O prefeito pondera. "Pra mim é extremamente importante a volta da empresa. Já me posicionei sobre isso desde o início da tragédia, mas não abro mão de que uma vírgula do que foi tratado seja cumprido. Mas há de se dizer que não há futuro em Mariana sem a volta da Samarco para a geração de empregos", comenta.

Nesta quinta-feira (3), o promotor público de Mariana, Guilheme Meneghin apresentou a decisão judicial que bloqueia os bens do prefeito Duarte Júnior e da sua esposa, Regiane Gonçalves, responsável pela secretaria de Desenvolvimento Social e Cidadania. O casal e o secretário adjunto, João Paulo Paranhos, são acusados de improbidade administrativa, fraude e compra de votos. Regiane e Paranhos ainda estão proibidos de exercer cargo público e de manter contato com as testemunhas do caso — funcionários públicos de Mariana e cidadãos da cidade.

Print da decisão do promotor de Mariana, Guilheme Meneghin.

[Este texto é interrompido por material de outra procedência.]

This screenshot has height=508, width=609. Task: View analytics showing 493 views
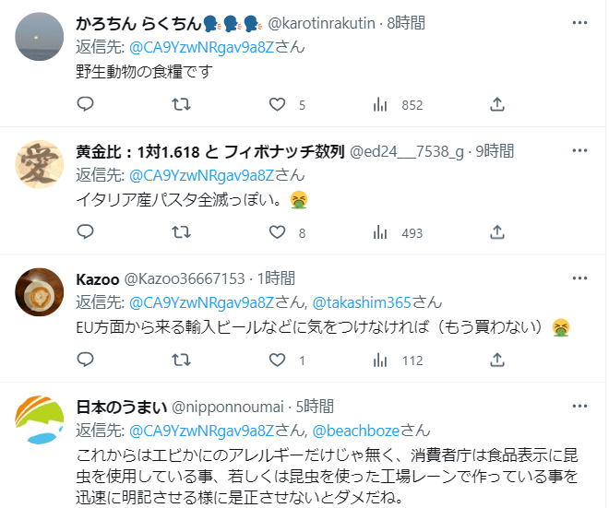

Segundo a denúncia do MP, que faz parte da 4ª etapa da operação Primaz de Minas, Regiane e Paranhos, por meio da Secretaria, desviaram cerca de R$ 32 mil em material de construção entre agosto do ano passado e março de 2016. O material foi descoberto após decisão da justiça eleitoral em 19 residências, o que segundo a juíza, levanta "fortes indícios" de compras de voto em benefício do agora reeleito Duarte Júnior. Para tentar esconder o desvio, a secretária e o adjunto forjaram, entre agosto e setembro deste ano, o cadastro destes 19 beneficiários, só que com a data de março de 2016.

A denúncia do MP também acusa Regiane e Paranhos de fraude em um processo seletivo da Secretaria. Segundo o relato, ambos teriam "descartado os gabaritos" de um exame para cargos provisórios na pasta, "substituindo-os por outros, para que fossem aprovados os candidatos que lhes interessavam". Um candidato consultado afirmou que o gabarito apresentado pela Prefeitura não era igual ao que ele preencheu e nem sequer reconheceu a assinatura.

A reportagem tentou contato novamente com a prefeitura de Mariana e sua assessoria informou que não iria comentar o caso por não ter sido informada sobre a investigação.